TASK INPUT Block Start

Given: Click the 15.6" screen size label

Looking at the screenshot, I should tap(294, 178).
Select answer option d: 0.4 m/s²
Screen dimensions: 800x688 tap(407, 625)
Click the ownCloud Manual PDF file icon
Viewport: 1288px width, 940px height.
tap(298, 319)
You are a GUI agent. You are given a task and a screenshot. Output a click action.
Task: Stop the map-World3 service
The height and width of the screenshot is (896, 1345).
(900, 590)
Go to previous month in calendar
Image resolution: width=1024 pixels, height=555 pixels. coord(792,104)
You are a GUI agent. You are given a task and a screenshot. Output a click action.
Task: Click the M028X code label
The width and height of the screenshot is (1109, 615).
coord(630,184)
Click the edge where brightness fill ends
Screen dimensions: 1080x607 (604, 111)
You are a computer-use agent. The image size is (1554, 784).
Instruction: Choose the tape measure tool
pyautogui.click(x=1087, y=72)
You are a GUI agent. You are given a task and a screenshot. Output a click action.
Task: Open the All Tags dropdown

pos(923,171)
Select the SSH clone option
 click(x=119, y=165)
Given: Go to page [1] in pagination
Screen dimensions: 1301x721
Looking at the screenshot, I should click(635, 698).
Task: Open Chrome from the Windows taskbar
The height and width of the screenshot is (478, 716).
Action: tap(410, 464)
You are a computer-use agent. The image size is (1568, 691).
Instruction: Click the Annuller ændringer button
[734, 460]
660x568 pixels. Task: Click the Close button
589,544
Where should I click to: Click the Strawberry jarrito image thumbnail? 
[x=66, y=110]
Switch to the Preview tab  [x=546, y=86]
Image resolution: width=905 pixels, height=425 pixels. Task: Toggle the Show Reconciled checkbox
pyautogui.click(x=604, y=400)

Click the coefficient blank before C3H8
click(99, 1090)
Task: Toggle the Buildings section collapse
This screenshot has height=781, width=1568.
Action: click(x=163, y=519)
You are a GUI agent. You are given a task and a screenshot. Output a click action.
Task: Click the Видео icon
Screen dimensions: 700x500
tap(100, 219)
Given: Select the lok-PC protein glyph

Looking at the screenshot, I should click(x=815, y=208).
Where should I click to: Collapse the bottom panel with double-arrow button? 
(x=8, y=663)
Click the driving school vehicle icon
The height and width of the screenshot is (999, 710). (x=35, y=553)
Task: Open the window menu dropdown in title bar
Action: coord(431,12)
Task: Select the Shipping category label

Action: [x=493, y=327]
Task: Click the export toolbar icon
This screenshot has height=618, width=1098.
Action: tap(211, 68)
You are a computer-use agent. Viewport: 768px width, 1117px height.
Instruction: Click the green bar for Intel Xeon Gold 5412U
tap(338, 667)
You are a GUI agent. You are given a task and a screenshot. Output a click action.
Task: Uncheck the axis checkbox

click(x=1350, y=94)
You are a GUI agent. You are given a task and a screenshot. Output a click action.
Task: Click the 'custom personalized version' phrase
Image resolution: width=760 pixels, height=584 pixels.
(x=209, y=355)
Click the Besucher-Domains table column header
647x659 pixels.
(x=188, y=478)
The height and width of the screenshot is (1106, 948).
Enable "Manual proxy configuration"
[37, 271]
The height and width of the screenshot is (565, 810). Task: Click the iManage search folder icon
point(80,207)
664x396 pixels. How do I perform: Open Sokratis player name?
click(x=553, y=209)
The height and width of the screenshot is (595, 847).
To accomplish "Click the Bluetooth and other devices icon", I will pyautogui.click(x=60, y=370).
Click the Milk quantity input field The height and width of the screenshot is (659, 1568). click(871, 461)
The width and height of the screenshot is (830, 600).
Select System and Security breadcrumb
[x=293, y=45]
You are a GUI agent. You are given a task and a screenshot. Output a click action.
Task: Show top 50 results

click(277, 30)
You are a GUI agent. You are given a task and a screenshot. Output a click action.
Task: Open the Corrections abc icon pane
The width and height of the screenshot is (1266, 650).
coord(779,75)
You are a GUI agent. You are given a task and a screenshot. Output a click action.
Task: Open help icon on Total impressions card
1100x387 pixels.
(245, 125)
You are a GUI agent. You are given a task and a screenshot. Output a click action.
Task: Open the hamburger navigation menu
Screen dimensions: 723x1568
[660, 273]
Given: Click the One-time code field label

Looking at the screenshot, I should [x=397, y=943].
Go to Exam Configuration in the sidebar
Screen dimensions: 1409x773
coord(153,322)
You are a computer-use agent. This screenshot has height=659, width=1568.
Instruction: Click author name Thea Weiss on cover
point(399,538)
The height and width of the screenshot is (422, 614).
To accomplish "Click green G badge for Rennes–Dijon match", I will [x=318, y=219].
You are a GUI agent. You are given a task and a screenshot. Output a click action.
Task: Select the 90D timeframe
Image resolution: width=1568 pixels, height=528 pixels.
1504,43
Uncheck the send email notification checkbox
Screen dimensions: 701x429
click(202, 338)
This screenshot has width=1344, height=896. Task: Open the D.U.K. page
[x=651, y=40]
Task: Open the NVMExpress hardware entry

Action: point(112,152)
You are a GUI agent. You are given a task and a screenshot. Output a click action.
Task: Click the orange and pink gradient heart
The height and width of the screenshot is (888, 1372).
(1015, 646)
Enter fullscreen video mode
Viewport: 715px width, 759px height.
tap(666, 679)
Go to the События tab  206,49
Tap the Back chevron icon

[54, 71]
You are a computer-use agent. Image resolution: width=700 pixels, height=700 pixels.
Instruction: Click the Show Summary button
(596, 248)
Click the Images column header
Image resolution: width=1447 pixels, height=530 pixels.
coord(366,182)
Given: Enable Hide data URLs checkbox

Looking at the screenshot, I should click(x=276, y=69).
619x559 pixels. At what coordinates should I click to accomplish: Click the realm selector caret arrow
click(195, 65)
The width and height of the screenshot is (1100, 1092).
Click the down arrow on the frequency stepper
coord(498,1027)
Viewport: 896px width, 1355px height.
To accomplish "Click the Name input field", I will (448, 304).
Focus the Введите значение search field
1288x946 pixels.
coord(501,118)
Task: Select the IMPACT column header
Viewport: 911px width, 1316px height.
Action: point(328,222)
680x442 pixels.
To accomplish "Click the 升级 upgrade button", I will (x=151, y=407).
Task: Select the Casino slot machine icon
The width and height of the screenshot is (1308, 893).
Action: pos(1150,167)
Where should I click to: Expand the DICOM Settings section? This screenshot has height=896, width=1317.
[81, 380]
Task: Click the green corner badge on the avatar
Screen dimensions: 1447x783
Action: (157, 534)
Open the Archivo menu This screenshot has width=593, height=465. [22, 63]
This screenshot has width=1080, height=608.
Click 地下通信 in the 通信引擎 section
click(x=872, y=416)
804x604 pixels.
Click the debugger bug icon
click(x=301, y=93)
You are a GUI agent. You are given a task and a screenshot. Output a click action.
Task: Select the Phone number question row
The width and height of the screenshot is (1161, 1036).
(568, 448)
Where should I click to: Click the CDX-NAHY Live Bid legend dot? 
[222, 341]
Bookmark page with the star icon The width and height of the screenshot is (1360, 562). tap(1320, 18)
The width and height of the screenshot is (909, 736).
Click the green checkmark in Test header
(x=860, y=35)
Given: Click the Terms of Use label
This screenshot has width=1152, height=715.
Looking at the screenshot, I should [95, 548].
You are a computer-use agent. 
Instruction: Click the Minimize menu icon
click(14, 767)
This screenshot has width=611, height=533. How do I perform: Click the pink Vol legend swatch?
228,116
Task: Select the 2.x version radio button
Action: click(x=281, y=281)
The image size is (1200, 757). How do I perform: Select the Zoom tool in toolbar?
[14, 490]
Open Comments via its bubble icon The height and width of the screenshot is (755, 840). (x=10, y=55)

TASK INPUT Block End

▶ _WHAT NEEDS TO BE DONE_: Up to and including the line with "Task: Stop the map-World3 service", repeat the entries exactly, beginning at their first line.

▶ _OUTPUT_:
Given: Click the 15.6" screen size label

Looking at the screenshot, I should tap(294, 178).
Select answer option d: 0.4 m/s²
Screen dimensions: 800x688 tap(407, 625)
Click the ownCloud Manual PDF file icon
Viewport: 1288px width, 940px height.
tap(298, 319)
You are a GUI agent. You are given a task and a screenshot. Output a click action.
Task: Stop the map-World3 service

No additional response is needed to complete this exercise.